The expedition leader tells us to avoid the fur seals at all costs, due to their bite, which carries bacteria deadly to humans. The thing is, they are everywhere – I get chased down the beach by these adorable yet vicious baby seals and their larger parents – They are quick, and bark like dogs.
Meanwhile, the penguins really couldn’t give a damn about you. I sit with some of these chilled out birds once I escape the pack of rabid seals, and I watch as the middle-aged tourists become children. “Oooh” and “ahh” and of course they try to pet the penguins although it is forbidden. Dreams are coming true at this moment.
It is sensory overload; the air cold (duh), and smelly with a combination of animal filth and dead seaweed. The Atlantic Ocean is grating the stones on the shore, and the seals and penguins are dancing in the small waves. I say dancing, because I didn’t see anyone catch dinner.

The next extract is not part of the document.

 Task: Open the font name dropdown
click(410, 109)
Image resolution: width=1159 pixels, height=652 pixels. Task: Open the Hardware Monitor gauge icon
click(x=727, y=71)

I walk a few hundred yards along the foreshore and find elephant seals camped out beneath a rocky cliff. A fresh gust of wind wraps their stench around my head. These hefty, grunting, slobbering beasts are the source of the smell permeating over the beach.
Previous to this day I had genuinely believed that David Attenborough and all his pals had to trek over silent landscapes for days to find colonies of creatures such as this. It was the first time I had seen the animals from the documentaries I love, and I never thought it would be like this. A smorgasbord of wildlife.
Don’t get me wrong, on the peninsular it could get so quiet and so still that you would think the place is completely barren – only abandoned whale bones to look at – until you hear the splash of a fin, or spot a lone Gentoo heading back to his nest. You are never quite alone, on the loneliest place on earth.